_TASK DETAILS_
Go to the line below that has "Open 马里纳迪卡拉拉[IT] port name with 18d2h", print it and each line after it exactly, and stop after the line that has "How do I perform: Open"; leave out pictures.

------------------------------------

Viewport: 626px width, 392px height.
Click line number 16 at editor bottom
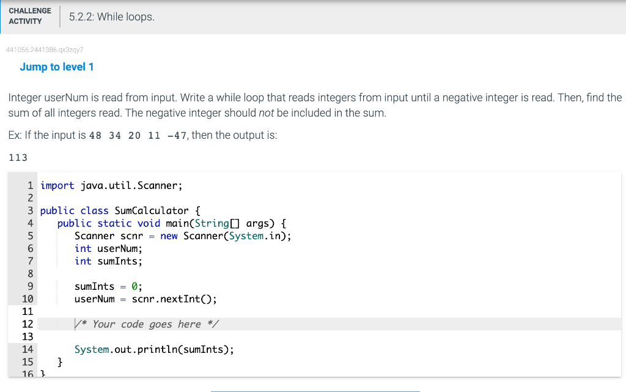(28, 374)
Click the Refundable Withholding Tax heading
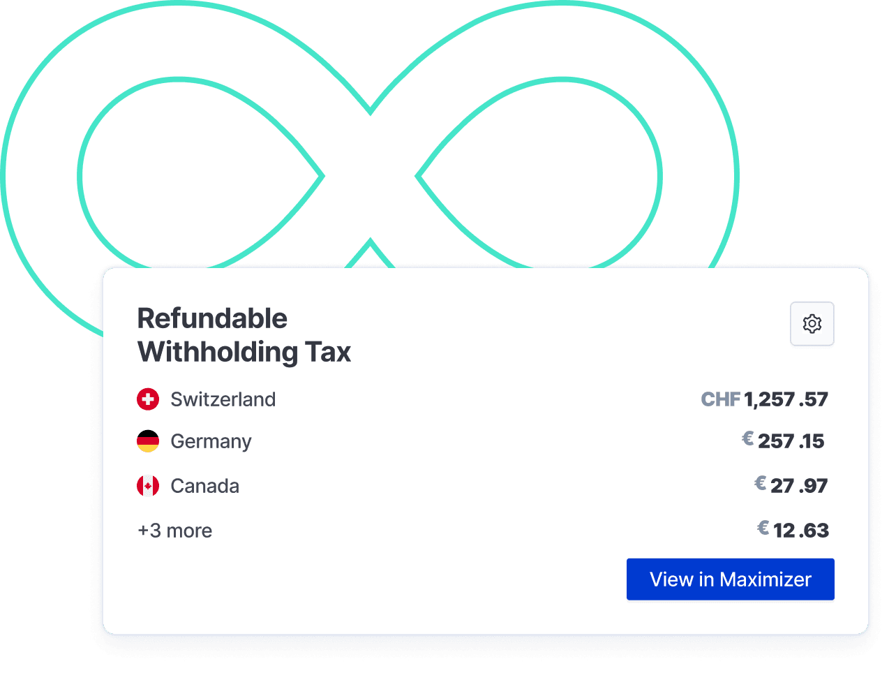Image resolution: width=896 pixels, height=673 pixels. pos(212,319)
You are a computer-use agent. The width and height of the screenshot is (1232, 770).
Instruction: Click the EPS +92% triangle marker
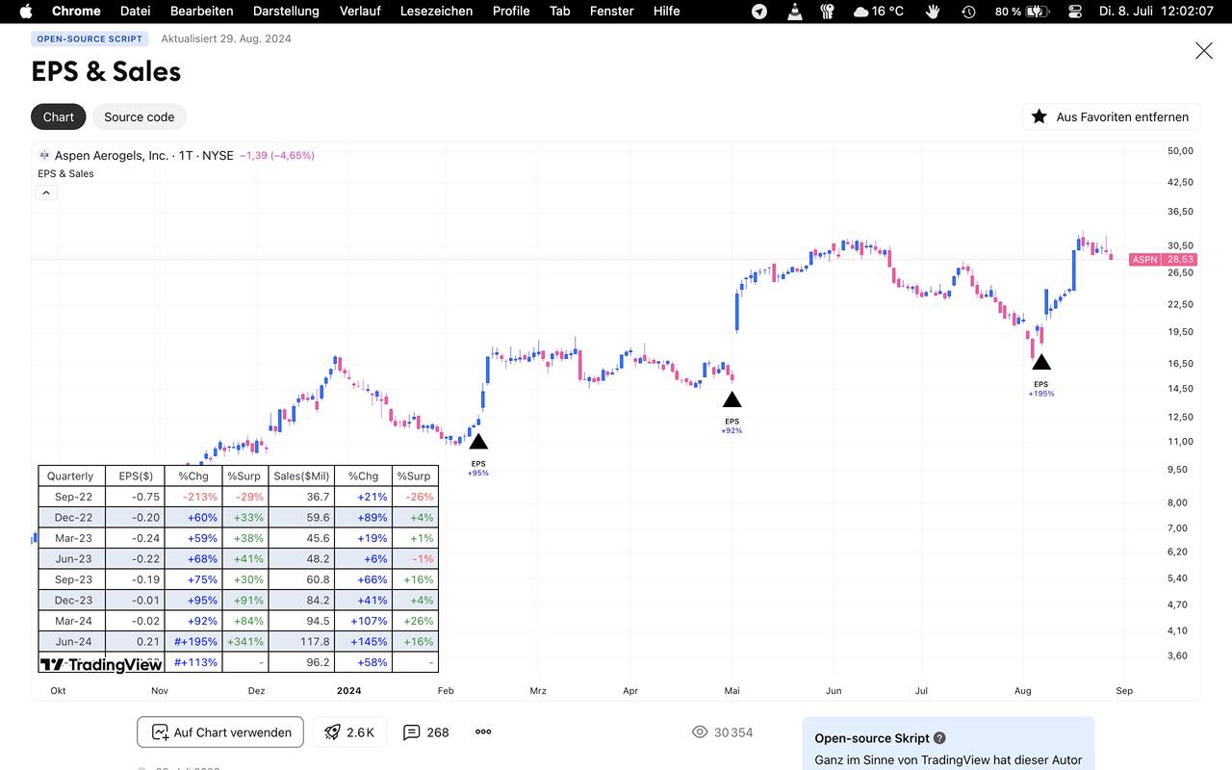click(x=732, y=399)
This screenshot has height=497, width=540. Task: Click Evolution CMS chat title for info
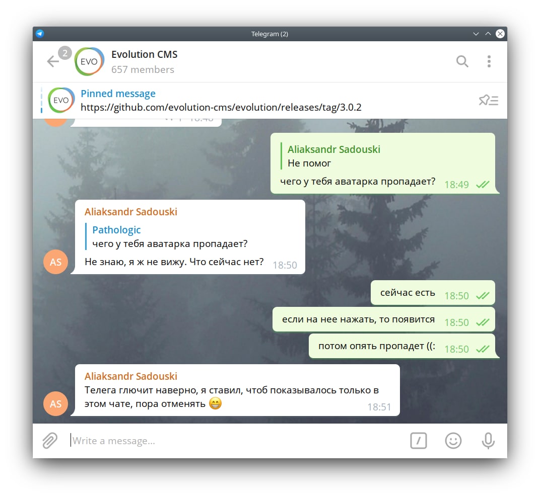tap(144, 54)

------------------------------------

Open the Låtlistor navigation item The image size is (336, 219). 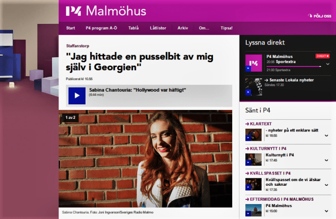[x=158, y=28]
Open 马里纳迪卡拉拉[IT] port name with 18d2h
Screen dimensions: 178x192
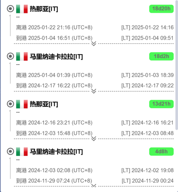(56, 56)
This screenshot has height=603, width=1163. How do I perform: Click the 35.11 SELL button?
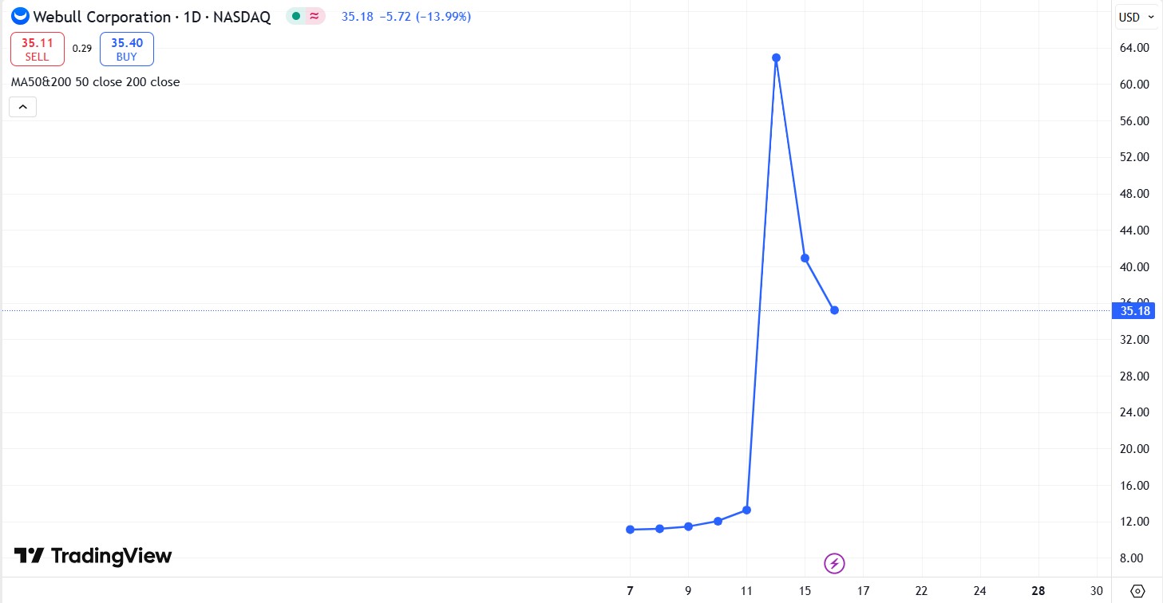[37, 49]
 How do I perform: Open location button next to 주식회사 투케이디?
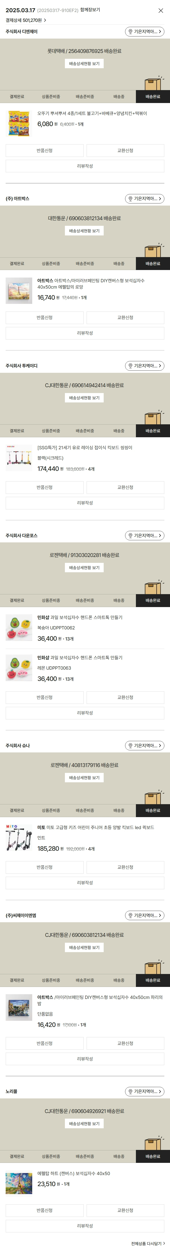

------------------------------------

_RESULT OF THE TASK_
Open 马里纳迪卡拉拉[IT] port name with 18d2h
Screen dimensions: 178x192
(56, 56)
This screenshot has height=603, width=1163. How do I perform: Click the 35.11 SELL button?
[37, 49]
 How do I perform: Open location button next to 주식회사 투케이디?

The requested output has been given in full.